Mrs. Matsumoto had babysat each of the cousins. She was also Christian, and very vocal about it too. “Grandma and Mrs. Matsu-moto clash all the time. They’re too much alike — both outspoken.”
“No, this time I think it’s serious. I don’t know what Mrs. Matsu-moto told Grandma, but she won’t talk to her at all.” Jenn feverishly jabbed her chopsticks at her bed of crispy noodles. “I think that’s why Grandma’s after us. After you.”
“Huh? Speak up.” Jenn had a tendency to not only lower her husky voice, but to also talk to her chest.
Jenn looked up with a troubled gaze. “I don’t know this for sure, but . . . maybe she’s being hard on you because you’re always so adamant about dating a Christian.”
Lex blinked.

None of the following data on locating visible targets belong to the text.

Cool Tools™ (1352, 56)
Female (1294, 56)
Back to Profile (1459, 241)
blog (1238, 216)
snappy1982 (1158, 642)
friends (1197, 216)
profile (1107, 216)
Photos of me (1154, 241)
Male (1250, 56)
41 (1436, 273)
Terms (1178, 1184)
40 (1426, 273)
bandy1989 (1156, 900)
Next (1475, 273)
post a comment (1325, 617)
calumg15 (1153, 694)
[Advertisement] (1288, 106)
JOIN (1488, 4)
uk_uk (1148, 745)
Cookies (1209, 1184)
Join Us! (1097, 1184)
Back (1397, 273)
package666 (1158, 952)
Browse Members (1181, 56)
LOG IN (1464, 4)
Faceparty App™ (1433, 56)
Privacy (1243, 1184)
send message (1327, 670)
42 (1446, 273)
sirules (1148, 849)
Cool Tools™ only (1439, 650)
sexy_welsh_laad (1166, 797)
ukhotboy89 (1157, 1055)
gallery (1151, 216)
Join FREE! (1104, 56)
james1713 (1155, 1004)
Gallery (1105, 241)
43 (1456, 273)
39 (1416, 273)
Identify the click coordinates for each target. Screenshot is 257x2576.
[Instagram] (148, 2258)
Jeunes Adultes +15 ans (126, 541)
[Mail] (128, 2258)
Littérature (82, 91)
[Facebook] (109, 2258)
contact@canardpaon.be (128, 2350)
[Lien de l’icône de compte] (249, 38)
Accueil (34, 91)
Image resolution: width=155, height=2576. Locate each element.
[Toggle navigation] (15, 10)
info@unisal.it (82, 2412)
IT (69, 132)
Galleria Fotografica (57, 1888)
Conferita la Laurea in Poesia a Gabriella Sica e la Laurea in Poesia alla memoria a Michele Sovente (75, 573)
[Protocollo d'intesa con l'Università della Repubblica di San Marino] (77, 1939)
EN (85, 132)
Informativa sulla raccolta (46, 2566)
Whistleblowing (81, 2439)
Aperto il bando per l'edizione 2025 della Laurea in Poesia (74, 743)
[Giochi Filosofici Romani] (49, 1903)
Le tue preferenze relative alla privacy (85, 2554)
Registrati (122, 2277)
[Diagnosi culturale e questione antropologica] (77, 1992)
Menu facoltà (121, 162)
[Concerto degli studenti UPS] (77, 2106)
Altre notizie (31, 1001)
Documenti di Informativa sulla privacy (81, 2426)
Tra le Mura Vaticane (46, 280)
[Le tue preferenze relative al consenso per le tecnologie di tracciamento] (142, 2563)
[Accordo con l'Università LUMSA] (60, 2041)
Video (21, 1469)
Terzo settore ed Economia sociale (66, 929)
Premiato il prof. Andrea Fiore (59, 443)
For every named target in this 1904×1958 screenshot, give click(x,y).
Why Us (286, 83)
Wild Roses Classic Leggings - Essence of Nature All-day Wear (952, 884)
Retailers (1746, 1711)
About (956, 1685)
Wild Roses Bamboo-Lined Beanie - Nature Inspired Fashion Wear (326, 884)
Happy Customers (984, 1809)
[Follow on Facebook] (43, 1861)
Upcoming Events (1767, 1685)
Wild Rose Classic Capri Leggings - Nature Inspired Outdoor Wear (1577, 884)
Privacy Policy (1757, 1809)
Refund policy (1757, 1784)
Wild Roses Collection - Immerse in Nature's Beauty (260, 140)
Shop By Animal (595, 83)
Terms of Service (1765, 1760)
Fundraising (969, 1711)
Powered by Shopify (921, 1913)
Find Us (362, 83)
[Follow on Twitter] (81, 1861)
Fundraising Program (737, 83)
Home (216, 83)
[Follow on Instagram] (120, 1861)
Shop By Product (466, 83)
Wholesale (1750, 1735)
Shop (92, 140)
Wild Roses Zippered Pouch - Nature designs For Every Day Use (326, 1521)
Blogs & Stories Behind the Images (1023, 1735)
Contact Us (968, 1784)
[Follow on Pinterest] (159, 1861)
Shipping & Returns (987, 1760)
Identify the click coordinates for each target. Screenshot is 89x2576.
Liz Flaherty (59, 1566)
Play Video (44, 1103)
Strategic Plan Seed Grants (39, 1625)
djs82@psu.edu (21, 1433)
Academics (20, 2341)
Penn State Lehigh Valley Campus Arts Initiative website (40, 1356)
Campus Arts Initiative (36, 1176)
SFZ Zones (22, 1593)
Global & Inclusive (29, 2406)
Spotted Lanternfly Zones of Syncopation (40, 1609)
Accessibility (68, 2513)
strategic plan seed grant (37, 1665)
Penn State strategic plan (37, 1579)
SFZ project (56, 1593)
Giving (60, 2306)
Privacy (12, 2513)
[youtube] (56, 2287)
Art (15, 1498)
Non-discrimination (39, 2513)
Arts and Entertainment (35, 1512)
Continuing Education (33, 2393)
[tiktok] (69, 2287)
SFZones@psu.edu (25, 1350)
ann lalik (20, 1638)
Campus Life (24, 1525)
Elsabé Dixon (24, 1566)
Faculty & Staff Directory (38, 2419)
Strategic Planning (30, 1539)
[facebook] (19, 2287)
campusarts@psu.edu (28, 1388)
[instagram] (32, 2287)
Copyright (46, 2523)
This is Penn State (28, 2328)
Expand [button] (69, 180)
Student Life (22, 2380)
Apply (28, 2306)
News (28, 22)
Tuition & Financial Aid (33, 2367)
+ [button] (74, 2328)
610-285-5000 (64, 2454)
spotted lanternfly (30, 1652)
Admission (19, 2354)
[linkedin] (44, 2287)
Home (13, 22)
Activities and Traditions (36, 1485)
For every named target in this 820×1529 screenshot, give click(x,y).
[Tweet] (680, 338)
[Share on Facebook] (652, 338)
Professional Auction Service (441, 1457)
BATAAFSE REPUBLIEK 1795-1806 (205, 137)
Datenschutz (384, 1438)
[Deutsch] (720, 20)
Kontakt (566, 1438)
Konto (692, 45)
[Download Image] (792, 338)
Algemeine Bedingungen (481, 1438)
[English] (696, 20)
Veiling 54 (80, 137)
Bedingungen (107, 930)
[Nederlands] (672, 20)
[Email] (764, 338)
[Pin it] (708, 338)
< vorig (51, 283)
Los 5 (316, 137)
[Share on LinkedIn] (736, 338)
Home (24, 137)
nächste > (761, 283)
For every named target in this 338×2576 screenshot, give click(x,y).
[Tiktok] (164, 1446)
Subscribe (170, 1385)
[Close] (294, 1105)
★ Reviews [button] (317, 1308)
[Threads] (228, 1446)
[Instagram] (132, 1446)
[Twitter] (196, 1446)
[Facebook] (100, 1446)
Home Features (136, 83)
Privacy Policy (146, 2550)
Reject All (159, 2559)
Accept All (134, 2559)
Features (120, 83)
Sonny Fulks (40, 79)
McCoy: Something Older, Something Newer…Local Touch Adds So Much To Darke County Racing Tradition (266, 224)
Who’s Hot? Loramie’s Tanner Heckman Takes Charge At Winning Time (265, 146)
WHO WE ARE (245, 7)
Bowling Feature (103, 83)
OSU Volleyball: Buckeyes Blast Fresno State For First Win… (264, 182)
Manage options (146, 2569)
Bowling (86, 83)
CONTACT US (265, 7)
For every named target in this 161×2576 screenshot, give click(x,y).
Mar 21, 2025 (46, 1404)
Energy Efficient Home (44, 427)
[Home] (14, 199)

Mainly, that had been a tactic Lex used to keep Grandma from throwing the sons of her Buddhist friends at her. “That doesn’t make sense. Grandma’s never liked the fact we four are Christian, but she’s never been outright hostile about it . . .” Until now.
Jenn went back to stabbing her noodles. “I’m wondering if Mrs. Matsumoto said something that really made Grandma uncomfortable.”